- Text:
English artist, engraver, illustrator and designer of banknotes

Stephen Frederick Gooden CBE, RA, RE (born Tulse Hill, London, 9 October 1892, died Chesham Bois, Buckinghamshire, 21 September 1955) was an English artist, engraver, illustrator and designer of banknotes. He was elected a fellow of the Royal Society of Painter-Etchers and Engravers in 1933 and a Fellow of the Royal Academy in 1946. He was created a Commander of the British Empire in the 1942 Birthday Honours.

== Early life ==
Gooden was the son of a picture dealer, Stephen Thomas Gooden (1856–1909), who joined Frederick W. Fox to create the company Gooden and Fox. S. F. Gooden was educated at Rugby School and studied at the Slade School of Fine Art from 1909 to 1913. He served in the Royal Engineers during World War I.

==Work==
Gooden was best known as an engraver, mostly on copper. His designs have been described as finely engraved, witty and inventive. He was associated with the Nonesuch Press in its early years for which he provided decorations and title pages, and he illustrated fine editions of the King James Bible (1924) and the odes of Anacreon (1923). He designed banknotes for the Bank of England, but only one was issued, and for several other countries. He also designed and engraved many pictorial and armorial bookplates including designs for Princess Elizabeth, Stephen Courtauld and several others. Gooden's design of St George and the dragon on the bookplate for the Royal Library at Windsor Castle was used as the basis for the design of the reverse of the George Medal, for which he was awarded the CBE.

- Data section:
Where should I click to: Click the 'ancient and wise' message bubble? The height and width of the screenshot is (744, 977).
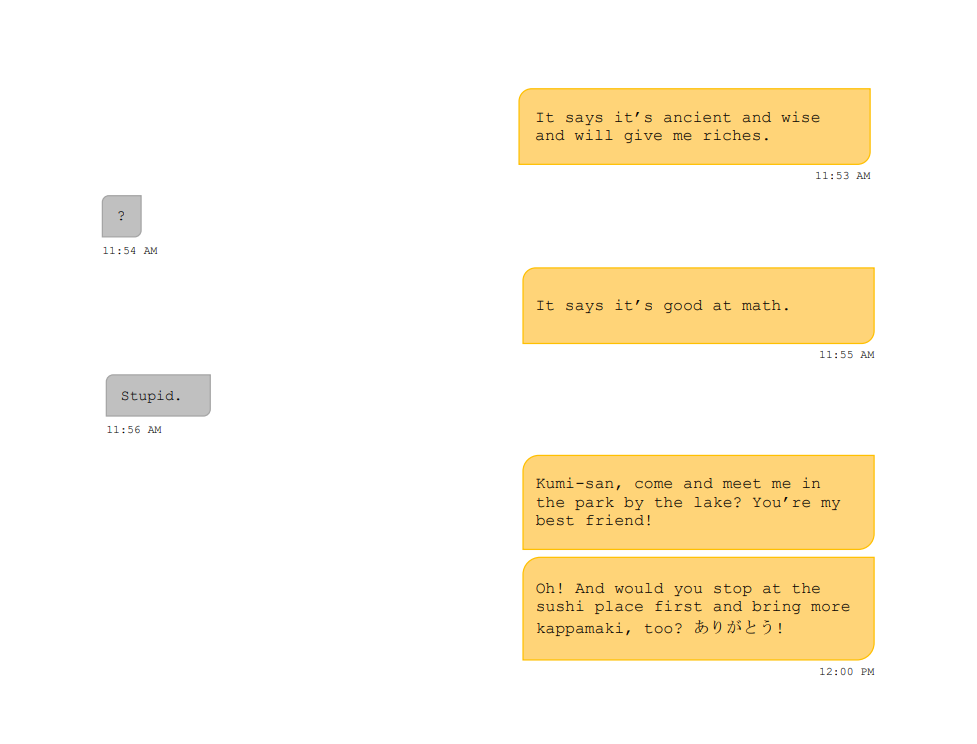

- Tasks to complete:
(1) From the Stephen Gooden biography, list every honor or fellowship it says he received, along with the year given for each.
(2) Write the next part of the Stephen Gooden biography, picking up after its final sentence.
The listing is separate material, unrelated to the biography of Stephen Gooden.

- Answers per task:
(1)
- Fellow of the Royal Society of Painter-Etchers and Engravers: 1933
- Commander of the British Empire (CBE), in the Birthday Honours: 1942
- Fellow of the Royal Academy: 1946

(2)
Gooden's work can be found in the collections of the British Museum and the Victoria and Albert Museum in London, the Fitzwilliam Museum, Cambridge, the Ashmolean Museum, Oxford, and the Museum of Fine Arts, Boston, USA.

==Personal life==
In 1925 he married the Irish poet Mona Steele Price (1894–1958) for whom he illustrated an anthology of poems that she selected about cats. They had no children.

==Bibliography==
- Campbell Dodgson (1944). An Iconography of the Engravings of Stephen Gooden. London: Elkin Matthews.